The Douglas County Commissioners adopted an ordinance Thursday to deal with people who experience repeated problems with bears getting into their trash.

The ordinance stipulates that offenders will be given two warnings to remedy the problem. After a third offense within a two-year period, a fine will be issued. The ordinance is expected to go in effect Oct. 1.

The commission introduced the ordinance May 24 and held public hearings on it June 21 and Thursday. Despite continuing public opposition the measure passed 4-1 with Commissioner Steve Weissinger dissenting.

Representatives from Tahoe-Douglas General Improvement Districts spoke at Thursday’s meeting. They said they felt that the bear-proof collection bins are too expensive and unsightly.

“The Lakeridge General Improvement District has examined the proposal and strongly opposes it,” said John McCall, Lakeridge district member. “We are unconvinced that such a measure is needed. These things are big and ugly. Where would they be placed? We have areas that are steep with little access to the road.”

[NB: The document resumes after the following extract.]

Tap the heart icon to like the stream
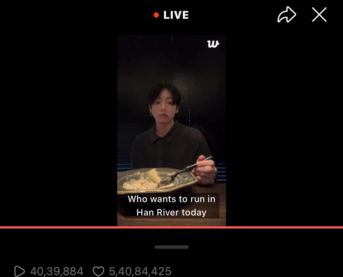98,271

The commissioners amended the ordinance to more carefully define “responsible parties.” In addition they added a clause that the offenses must occur within a two-year span in order for penalties to take effect.

Commissioner Don Miner said he felt people opposing the ordinance did not understand its true nature. He stressed that people who do not have bear problems with their trash will not be affected with the ordinance.

“It only applies to those persons that are repeat offenders and it will be enforced on a complaints made basis,” Miner said. “Those responsible parties are prior offenders, which means they’ve had one and two previous offenses within a two-year period. After a second offense they will be required to buy a bear-proof container and if there is another offense they will be fined $100.”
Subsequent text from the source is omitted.